Lay out the listing below as a Markdown table with columns Row and Entry, one numbered row per line, skipping blank lines. Start at the line that contains "Select the dark red 35–37 colorbar segment" and stop after the line that contains "Action: [x=162, y=97]".

> **Records supplied**
----------

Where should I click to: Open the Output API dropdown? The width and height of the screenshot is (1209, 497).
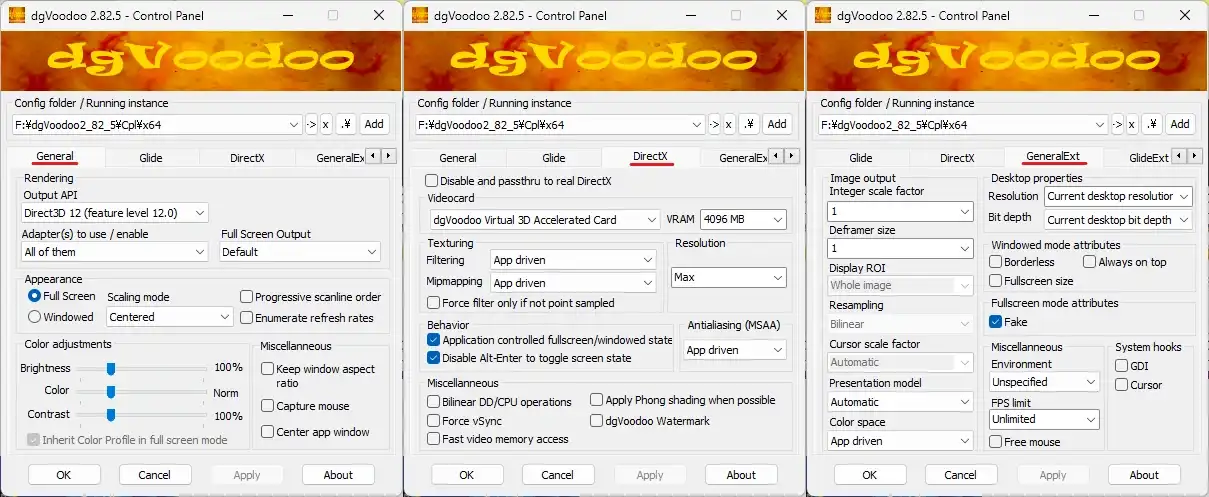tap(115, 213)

----------

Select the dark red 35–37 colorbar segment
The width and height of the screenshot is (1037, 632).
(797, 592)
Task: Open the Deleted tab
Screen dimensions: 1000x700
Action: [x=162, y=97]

----------

> **Written response**
| Row | Entry |
|---|---|
| 1 | Select the dark red 35–37 colorbar segment |
| 2 | The width and height of the screenshot is (1037, 632). |
| 3 | (797, 592) |
| 4 | Task: Open the Deleted tab |
| 5 | Screen dimensions: 1000x700 |
| 6 | Action: [x=162, y=97] |